> [Work instruction]
With the pictures left out, restate exactly the part below that opens with the line containing "Image resolution: width=643, height=2576." and closes with the line containing "Ангелы Чарли Золотой Орфей (1135, 1429)".
═════ Dataset
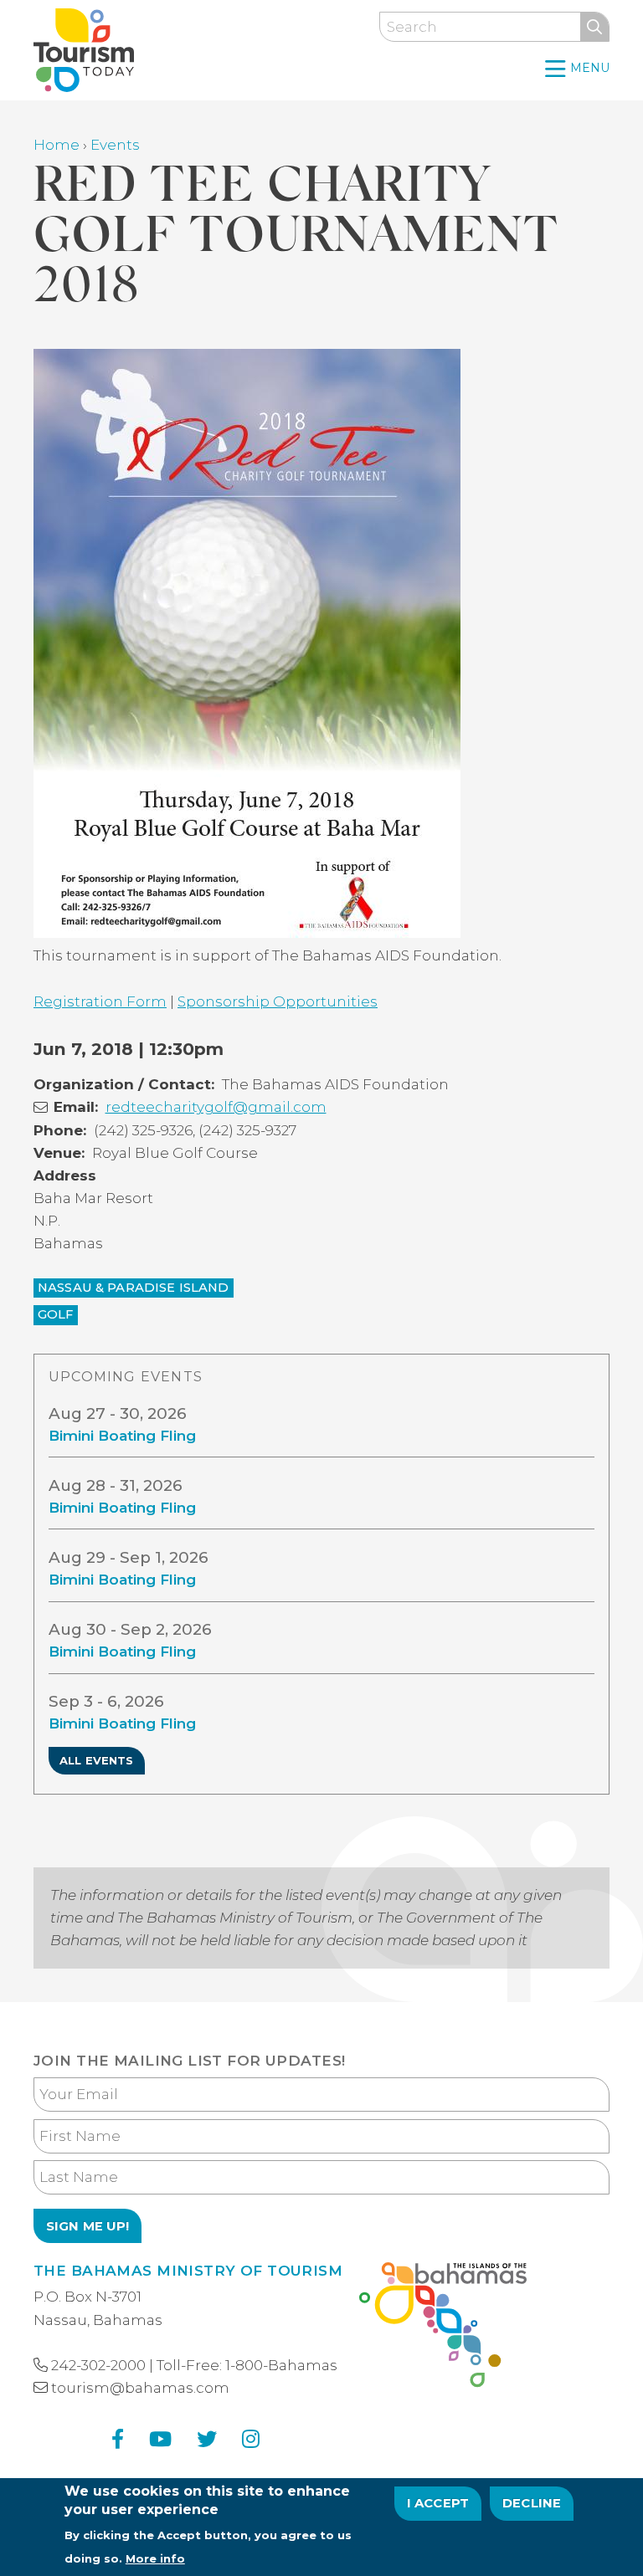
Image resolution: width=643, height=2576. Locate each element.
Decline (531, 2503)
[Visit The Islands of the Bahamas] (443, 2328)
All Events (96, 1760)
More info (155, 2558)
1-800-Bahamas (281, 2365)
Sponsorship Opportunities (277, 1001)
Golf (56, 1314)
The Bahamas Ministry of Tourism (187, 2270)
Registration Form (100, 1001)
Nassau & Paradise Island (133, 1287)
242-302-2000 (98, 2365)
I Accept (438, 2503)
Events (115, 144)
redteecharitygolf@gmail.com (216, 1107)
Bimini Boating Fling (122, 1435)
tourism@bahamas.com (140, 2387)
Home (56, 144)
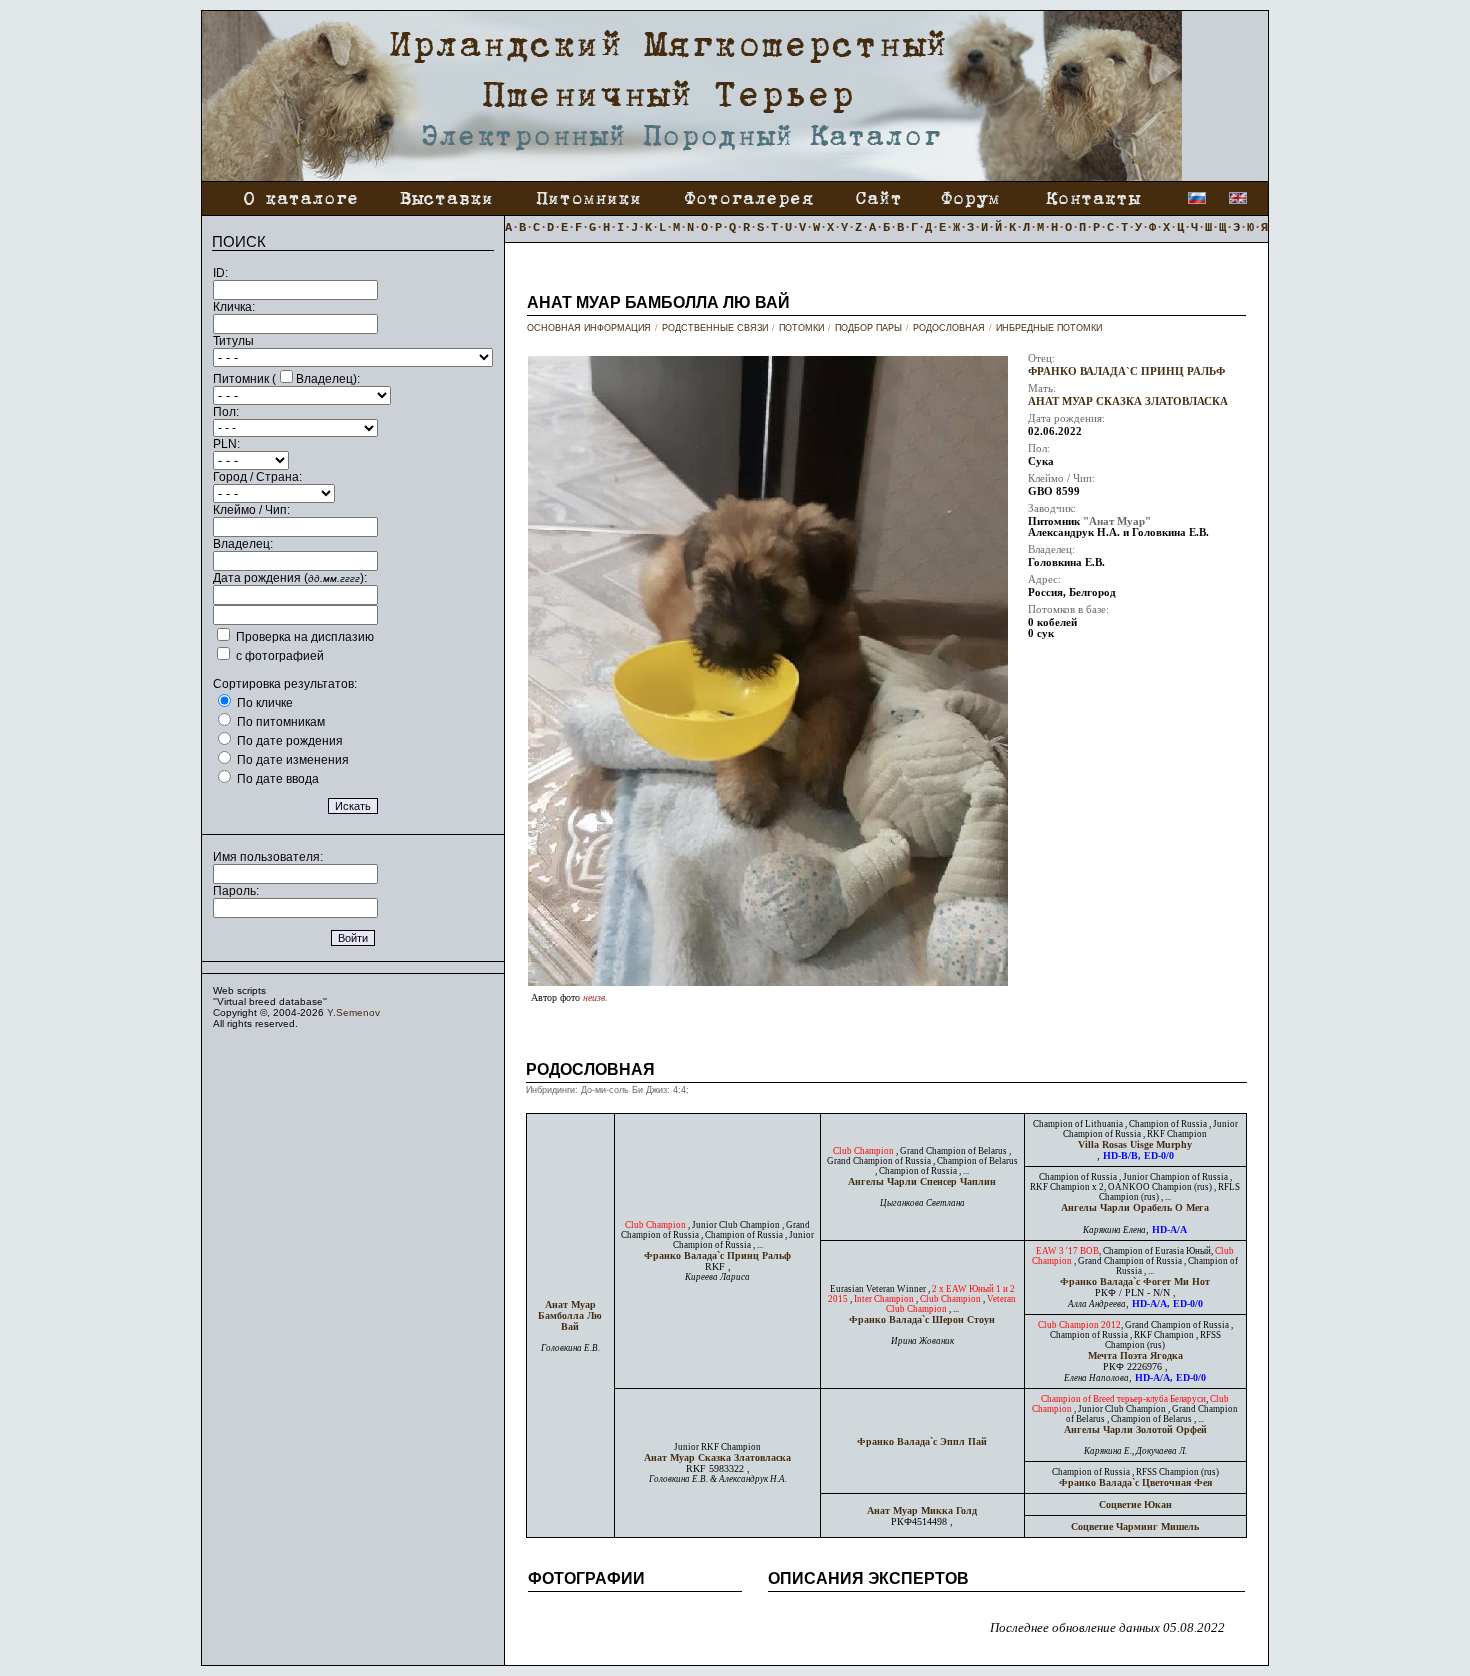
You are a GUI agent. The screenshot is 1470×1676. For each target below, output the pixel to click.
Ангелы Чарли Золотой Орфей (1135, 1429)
══════════
═════ Dataset
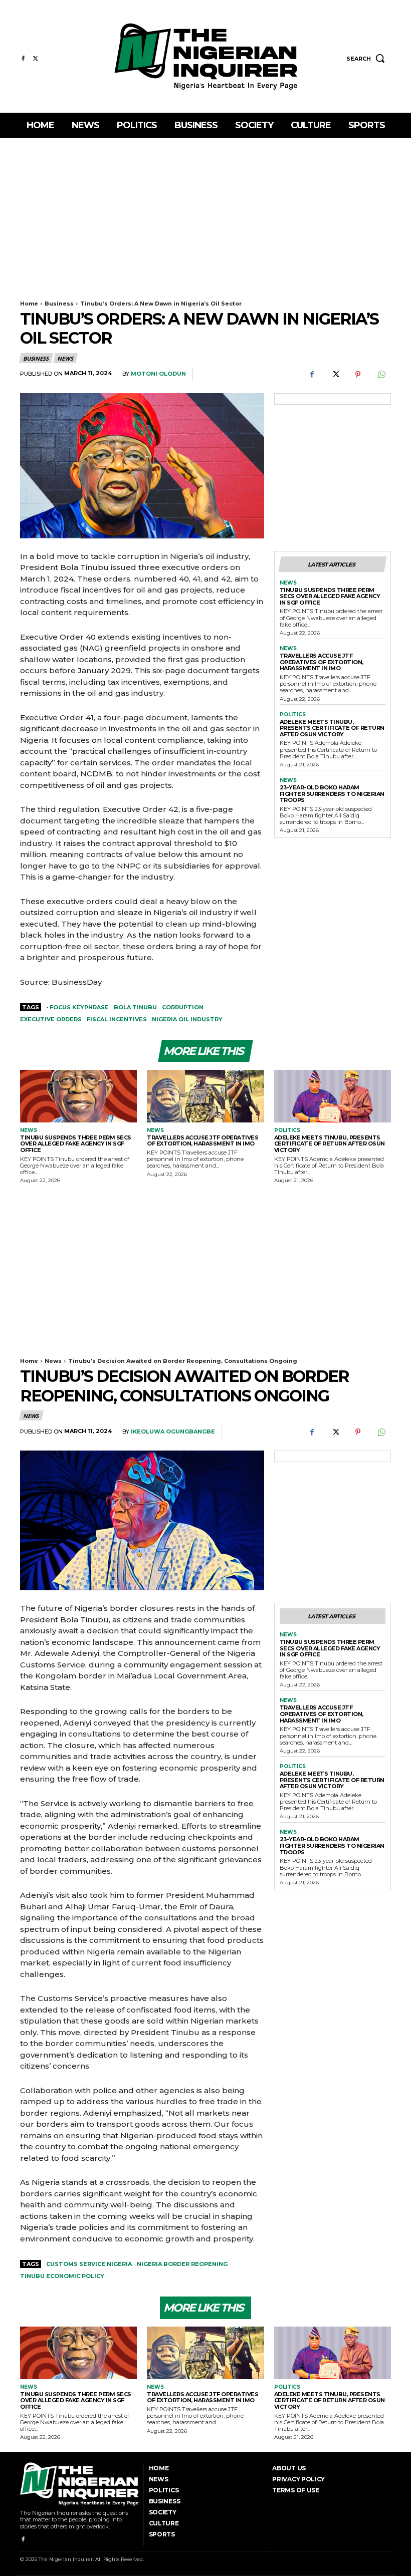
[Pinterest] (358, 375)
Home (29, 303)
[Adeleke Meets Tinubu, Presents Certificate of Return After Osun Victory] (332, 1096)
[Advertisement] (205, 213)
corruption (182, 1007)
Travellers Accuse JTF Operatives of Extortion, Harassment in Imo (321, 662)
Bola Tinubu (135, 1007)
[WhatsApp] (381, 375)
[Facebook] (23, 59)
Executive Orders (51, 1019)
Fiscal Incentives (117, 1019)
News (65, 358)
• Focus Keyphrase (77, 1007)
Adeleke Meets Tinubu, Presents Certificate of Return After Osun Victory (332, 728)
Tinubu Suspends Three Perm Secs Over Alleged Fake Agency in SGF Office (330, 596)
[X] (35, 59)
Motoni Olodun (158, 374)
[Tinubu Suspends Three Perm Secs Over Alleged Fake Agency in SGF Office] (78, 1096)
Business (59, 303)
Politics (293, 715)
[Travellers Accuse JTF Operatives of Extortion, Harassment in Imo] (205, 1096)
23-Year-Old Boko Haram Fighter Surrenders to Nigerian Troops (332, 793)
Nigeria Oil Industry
══════════
> [Your response]
Image resolution: width=643, height=2576. Locate each element.
Decline (531, 2503)
[Visit The Islands of the Bahamas] (443, 2328)
All Events (96, 1760)
More info (155, 2558)
1-800-Bahamas (281, 2365)
Sponsorship Opportunities (277, 1001)
Golf (56, 1314)
The Bahamas Ministry of Tourism (187, 2270)
Registration Form (100, 1001)
Nassau & Paradise Island (133, 1287)
242-302-2000 (98, 2365)
I Accept (438, 2503)
Events (115, 144)
redteecharitygolf@gmail.com (216, 1107)
Bimini Boating Fling (122, 1435)
tourism@bahamas.com (140, 2387)
Home (56, 144)
You are a GUI agent. The screenshot is 1470×1676. For each target below, output the pixel to click.
Ангелы Чарли Золотой Орфей (1135, 1429)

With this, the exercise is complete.